Rechte bei Verletzung des Vorkaufsrechts
Verkauft ein Gesellschafter seinen Anteil an der russischen GmbH (OOO) an einen Dritten unter Verletzung des Vorkaufsrechts der übrigen Gesellschafter, können die übrigen Gesellschafter die Übertragung der Anteile an sich selbst verlangen. Die Rechtsübertragung kann nur drei Monate ab Kenntnis von der Verletzung durch gerichtliches Gestaltungsurteil vor dem russischen Wirtschaftgericht geltend gemacht werden (Art. 21 Abs. 18 RusGmbHG). Ebenso wie im deutschen Recht tritt der Gesellschafter in die Rechte und Pflichten des Kaufvertrages anstelle des Dritten ein. Die russischen Gerichte tenorieren indes nur die Übertragung des Geschäftsanteils und den Eintritt in die Rechte und Pflichten aus dem Kaufvertrag. Folge ist, dass die Verpflichtung zur Kaufpreiszahlung im Urteil für den Geschäftsanteil nicht selbst ausgesprochen wird in mithin nicht vollstreckbar ist, während der klagende Gesellschafter – praktisch kostenlos – an Geschäftsanteil kommt.
Fälligkeit und Durchsetzbarkeit des Kaufpreises
Der Kaufpreis ist dann gesondert einzuklagen, wobei wegen der Unlogik der russischen Zuständigkeitsvorschriften, die Zuständigkeit für die Kaufpreisklage an deutsche Gerichte fallen kann. Dies ist in der Regel der Fall, wenn der Gesellschafter in Deutschland sitzt. Die deutschen Gerichte haben dann zu klären, wann der Kaufpreis fällig wird. Das russische Recht klärt den Zeitpunkt des Rechtsübergangs aber nicht klar und eindeutig. Für den Zeitpunkt der Rechtsänderung kommen verschiedene Möglichkeiten in Frage. Zum Besipiel der Eintragungstag der Rechtsänderung in das russische Handelsregister oder der Verkündungszeitpunkt des Gestaltungsurteils oder die Rechtskraft des Gestaltungsurteils.

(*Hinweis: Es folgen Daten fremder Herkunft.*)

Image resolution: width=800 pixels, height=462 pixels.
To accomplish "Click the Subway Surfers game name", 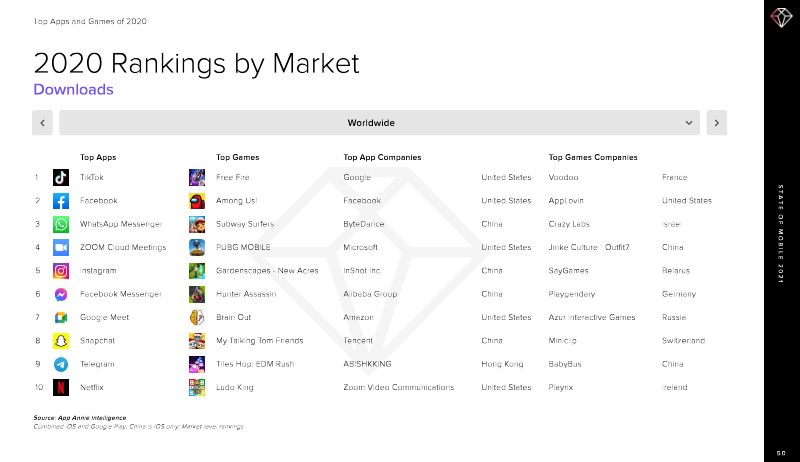I will [x=243, y=224].
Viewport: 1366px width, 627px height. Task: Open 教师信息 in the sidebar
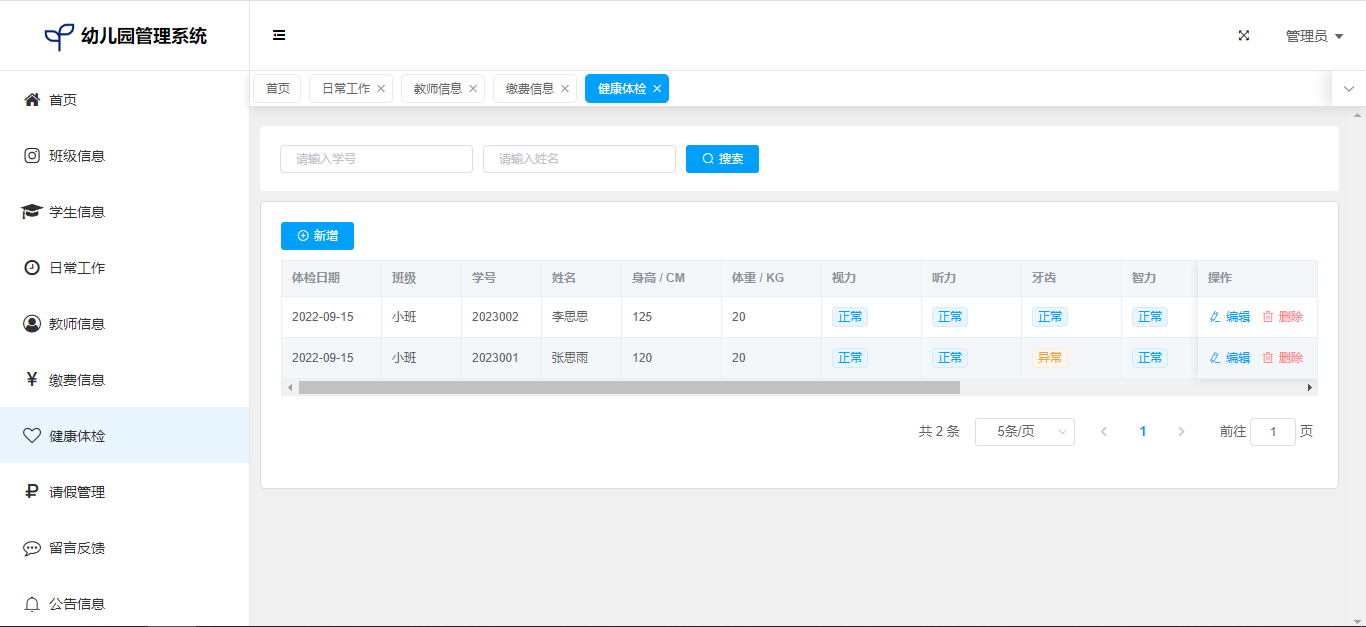(76, 324)
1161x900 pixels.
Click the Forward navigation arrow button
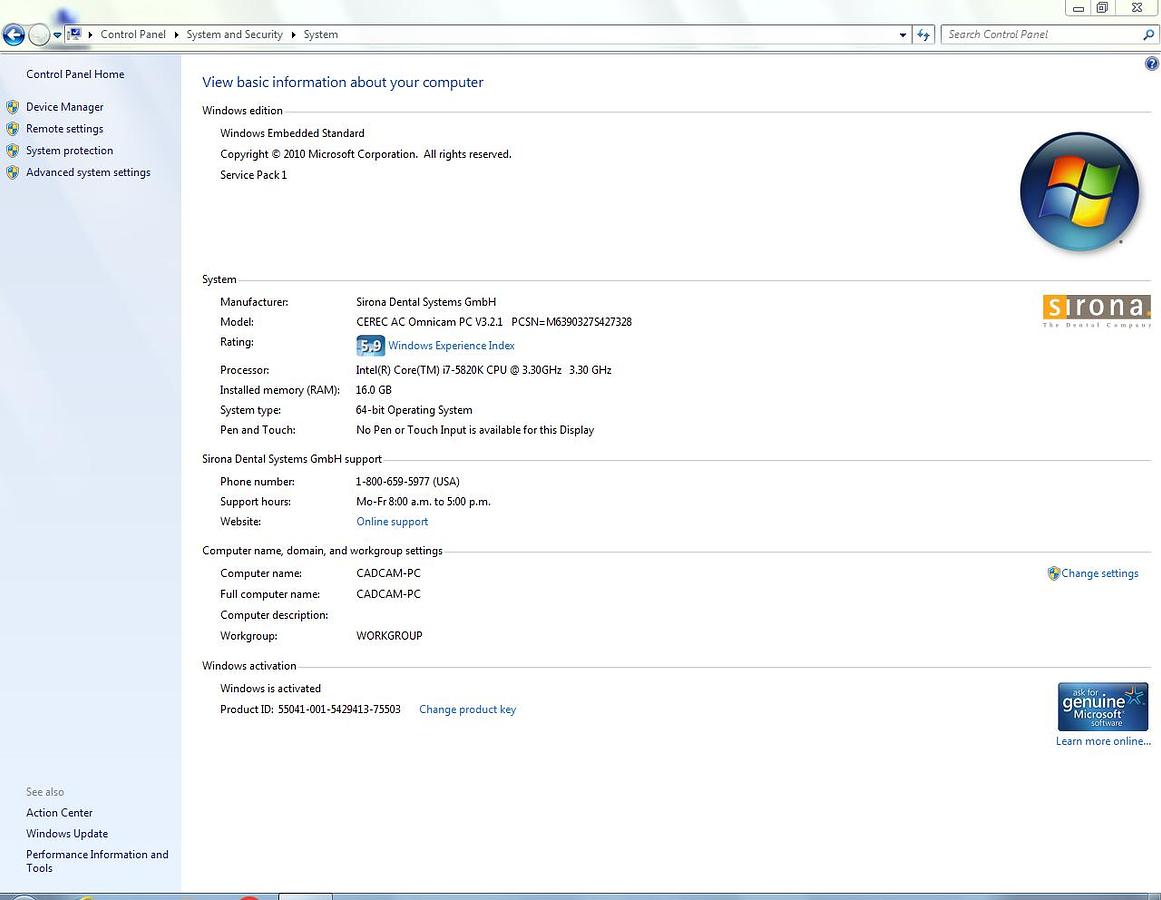pos(39,35)
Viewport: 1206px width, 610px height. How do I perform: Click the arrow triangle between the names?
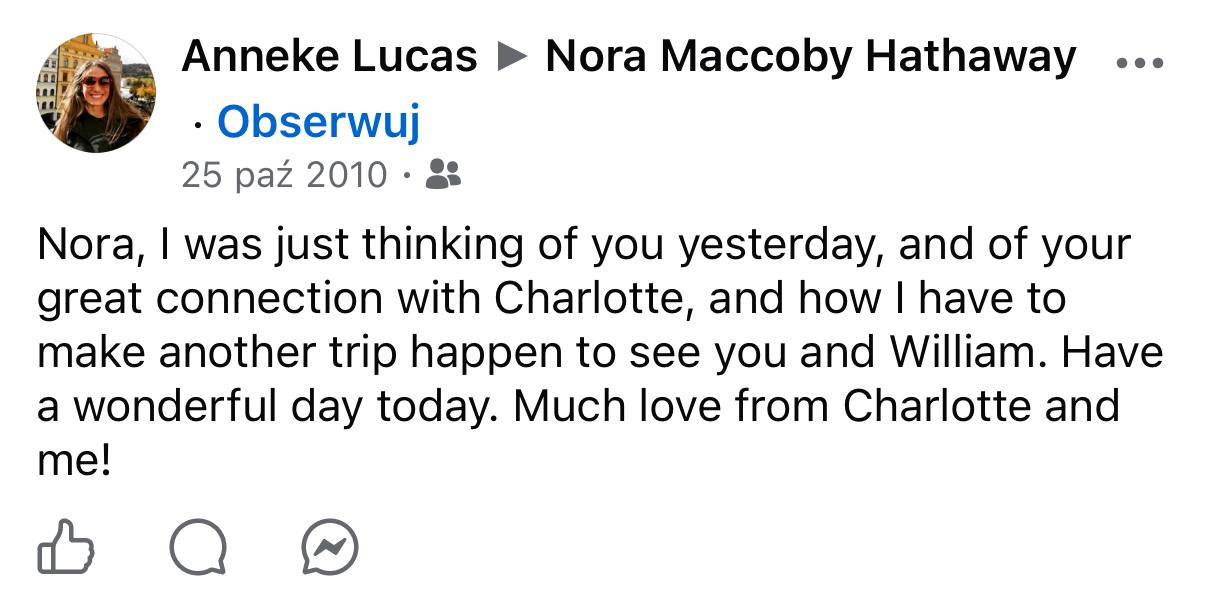point(511,57)
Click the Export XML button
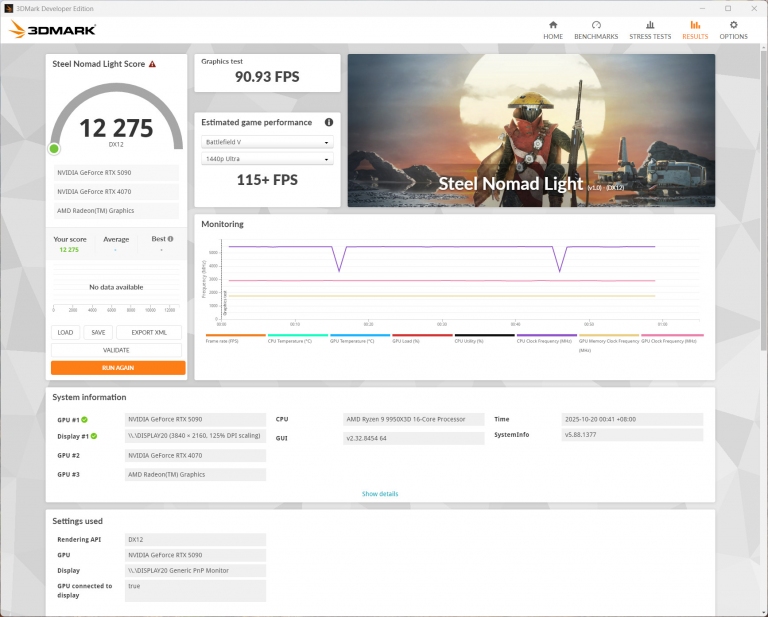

Zeitpunkt des Anteilsübergangs nach der neuen Rechtsprechung
In dem von Geisthardt & Partner verhandelten Fall ließ das deutsche Gericht per Gutachten des Max-Planck-Instituts für ausländisches Privatrecht[1] den Zeitpunkt der Anteilsübertragung klären. Im Ergebnis gilt der Zeitpunkt der Verkündung des Gestaltungsurteils als Übertragungszeitpunkt des Geschäftsanteils, ohne dass es einer Eintragung in das russische Handelsregister bedarf. Damit ist auch die Kaufpreisfälligkeit eindeutig. Zur Untermauerung der von uns vertretenen Ansicht verweist das Institut auf zwei russische Urteile, die mittelbar von diesem Ergebnis ausgehen[2].
[1] Gutachten im Fall Blasberg ./. Hochmuth vom 07.08.2017.
[2] Entscheidung des 12. Wirtschaftsappelationsgerichts vom 08.04.2015, Az. 12AP-998/15; Entscheidung des Wirtschaftsgerichts des Povolzhsky Bezirks vom 06.07.2015, Az. F06-24129/15 in der Sache A57-15956/2014.